At this point those who have ditched the revolution deemed it opportune to
demonstrate their loyalty and consistency of the new direction in Russian
policy to the international bourgeoisie, sacrificing on the altar of democratic
concord the men of the old guard, the incorruptible builders of the October
Revolution. This is the Russia dear to the hearts of Roosevelt, of Churchill
and all international radicals – but it is not ours.

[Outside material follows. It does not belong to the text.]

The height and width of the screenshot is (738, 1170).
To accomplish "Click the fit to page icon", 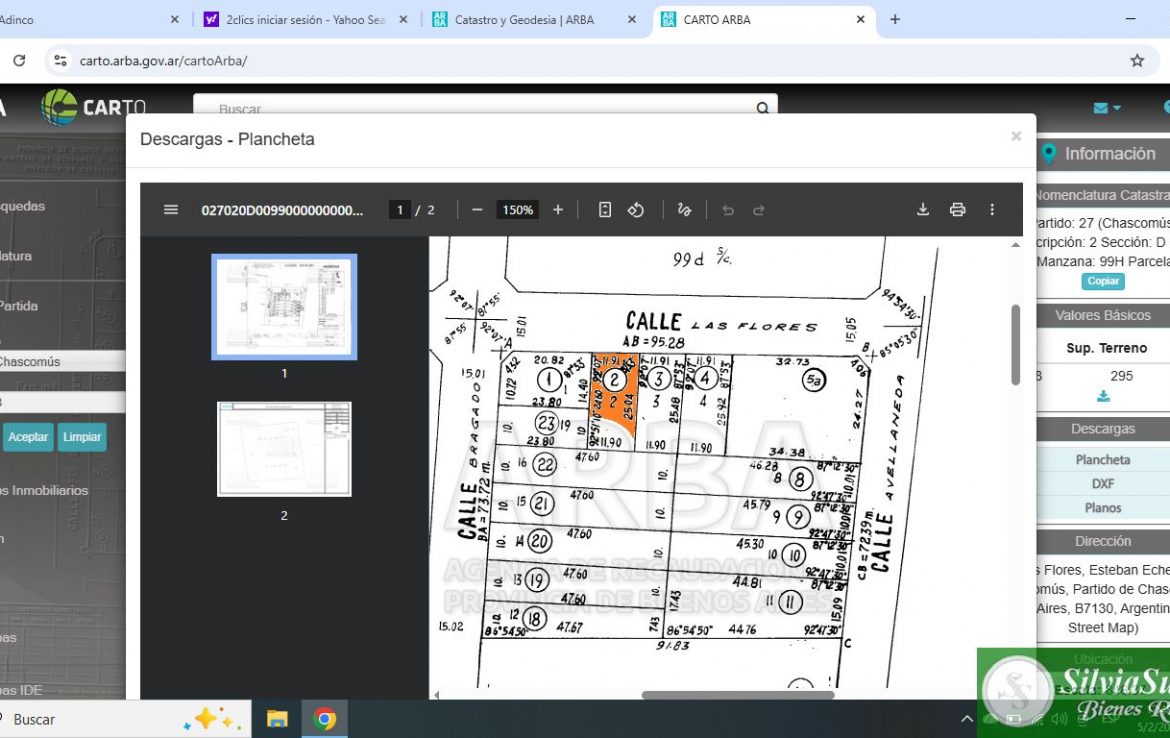I will 605,210.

- The Russia which we love and defend, as a revolutionary achievement,
is that Russia of the proletariat and poor peasantry who under the
guidance of Lenin and the revolutionary party dared to break the
framework of feudalism and capitalism and to pose the class dictatorship
– the transitional proletarian state power whose goal has to be to
signal the destruction of that very state and that very class. The
Russia which we love and defend is that Russia which for years gave its
proletariat, and to the international proletariat, the consciousness of
its force, the historic sense of its revolutionary role, the organic
demonstration of the new workers’ world that has its creative
heart in the ‘Soviets’.
The Russia which we love and defend is that Russia which for years
had to operate clandestinely in the shadow of the present
‘Bolshevik’ Party and which in the prisons, in the
deportations throughout the Russian wastes preserved intact its faith in
the principles of October and which is waiting for the time when it will
be able to unite its revolutionary re-awakening with that of the
international proletariat. This is the Russia of our anti-bourgeois
struggle, the Russia of our unchanging revolutionary passion.